▶ **Records for this task**:
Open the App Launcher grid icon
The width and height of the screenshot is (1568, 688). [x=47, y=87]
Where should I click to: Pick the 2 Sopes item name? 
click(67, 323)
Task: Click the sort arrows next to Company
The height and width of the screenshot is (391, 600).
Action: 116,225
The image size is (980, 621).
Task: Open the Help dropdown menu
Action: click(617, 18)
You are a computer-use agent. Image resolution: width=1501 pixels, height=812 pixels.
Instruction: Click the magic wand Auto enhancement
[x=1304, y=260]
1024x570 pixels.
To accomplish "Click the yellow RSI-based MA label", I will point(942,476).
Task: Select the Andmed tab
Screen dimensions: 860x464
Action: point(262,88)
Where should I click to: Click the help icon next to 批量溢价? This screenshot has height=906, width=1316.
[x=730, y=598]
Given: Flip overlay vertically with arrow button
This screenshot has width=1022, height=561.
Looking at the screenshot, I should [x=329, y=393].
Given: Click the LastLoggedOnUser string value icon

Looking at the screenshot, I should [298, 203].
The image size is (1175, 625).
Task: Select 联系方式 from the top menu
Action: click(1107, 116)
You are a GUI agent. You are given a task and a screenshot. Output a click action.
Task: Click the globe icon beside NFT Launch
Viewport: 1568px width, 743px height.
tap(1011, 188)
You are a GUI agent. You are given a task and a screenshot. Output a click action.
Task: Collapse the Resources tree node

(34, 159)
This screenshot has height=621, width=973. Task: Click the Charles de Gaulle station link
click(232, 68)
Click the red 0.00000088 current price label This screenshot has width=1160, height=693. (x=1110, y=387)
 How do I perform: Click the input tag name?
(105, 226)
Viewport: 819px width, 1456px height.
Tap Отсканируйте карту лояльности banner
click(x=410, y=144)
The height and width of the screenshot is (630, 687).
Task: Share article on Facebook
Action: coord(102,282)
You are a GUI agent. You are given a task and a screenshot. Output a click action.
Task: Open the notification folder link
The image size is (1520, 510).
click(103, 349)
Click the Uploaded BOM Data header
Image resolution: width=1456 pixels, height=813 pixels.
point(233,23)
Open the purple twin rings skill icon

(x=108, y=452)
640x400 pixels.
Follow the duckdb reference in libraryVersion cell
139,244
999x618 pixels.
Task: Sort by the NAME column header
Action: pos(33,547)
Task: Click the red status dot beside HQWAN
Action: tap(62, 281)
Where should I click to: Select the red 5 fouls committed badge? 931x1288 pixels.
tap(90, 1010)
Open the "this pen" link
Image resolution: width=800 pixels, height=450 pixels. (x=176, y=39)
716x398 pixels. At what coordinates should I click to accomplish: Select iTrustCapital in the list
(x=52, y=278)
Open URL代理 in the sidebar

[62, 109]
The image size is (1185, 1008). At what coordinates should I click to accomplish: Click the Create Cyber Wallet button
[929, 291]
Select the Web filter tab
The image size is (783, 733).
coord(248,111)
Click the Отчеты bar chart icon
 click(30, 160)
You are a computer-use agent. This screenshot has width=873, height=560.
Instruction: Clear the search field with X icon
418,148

▶ **What is required**:
Without altering anything, print all of the data again.

▶ **Result of the exercise**:
Open the App Launcher grid icon
The width and height of the screenshot is (1568, 688). [x=47, y=87]
Where should I click to: Pick the 2 Sopes item name? 
click(67, 323)
Task: Click the sort arrows next to Company
The height and width of the screenshot is (391, 600).
Action: 116,225
The image size is (980, 621).
Task: Open the Help dropdown menu
Action: click(617, 18)
You are a computer-use agent. Image resolution: width=1501 pixels, height=812 pixels.
Instruction: Click the magic wand Auto enhancement
[x=1304, y=260]
1024x570 pixels.
To accomplish "Click the yellow RSI-based MA label", I will point(942,476).
Task: Select the Andmed tab
Screen dimensions: 860x464
Action: point(262,88)
Where should I click to: Click the help icon next to 批量溢价? This screenshot has height=906, width=1316.
[x=730, y=598]
Given: Flip overlay vertically with arrow button
This screenshot has width=1022, height=561.
Looking at the screenshot, I should [x=329, y=393].
Given: Click the LastLoggedOnUser string value icon

Looking at the screenshot, I should [298, 203].
The image size is (1175, 625).
Task: Select 联系方式 from the top menu
Action: click(1107, 116)
You are a GUI agent. You are given a task and a screenshot. Output a click action.
Task: Click the globe icon beside NFT Launch
Viewport: 1568px width, 743px height.
tap(1011, 188)
You are a GUI agent. You are given a task and a screenshot. Output a click action.
Task: Collapse the Resources tree node

(34, 159)
This screenshot has height=621, width=973. Task: Click the Charles de Gaulle station link
click(232, 68)
Click the red 0.00000088 current price label This screenshot has width=1160, height=693. (x=1110, y=387)
 How do I perform: Click the input tag name?
(105, 226)
Viewport: 819px width, 1456px height.
Tap Отсканируйте карту лояльности banner
click(x=410, y=144)
The height and width of the screenshot is (630, 687).
Task: Share article on Facebook
Action: coord(102,282)
You are a GUI agent. You are given a task and a screenshot. Output a click action.
Task: Open the notification folder link
The image size is (1520, 510).
click(103, 349)
Click the Uploaded BOM Data header
Image resolution: width=1456 pixels, height=813 pixels.
point(233,23)
Open the purple twin rings skill icon

(x=108, y=452)
640x400 pixels.
Follow the duckdb reference in libraryVersion cell
139,244
999x618 pixels.
Task: Sort by the NAME column header
Action: pos(33,547)
Task: Click the red status dot beside HQWAN
Action: tap(62, 281)
Where should I click to: Select the red 5 fouls committed badge? 931x1288 pixels.
tap(90, 1010)
Open the "this pen" link
Image resolution: width=800 pixels, height=450 pixels. (x=176, y=39)
716x398 pixels. At what coordinates should I click to accomplish: Select iTrustCapital in the list
(x=52, y=278)
Open URL代理 in the sidebar

[62, 109]
The image size is (1185, 1008). At what coordinates should I click to accomplish: Click the Create Cyber Wallet button
[929, 291]
Select the Web filter tab
The image size is (783, 733).
coord(248,111)
Click the Отчеты bar chart icon
 click(30, 160)
You are a computer-use agent. This screenshot has width=873, height=560.
Instruction: Clear the search field with X icon
418,148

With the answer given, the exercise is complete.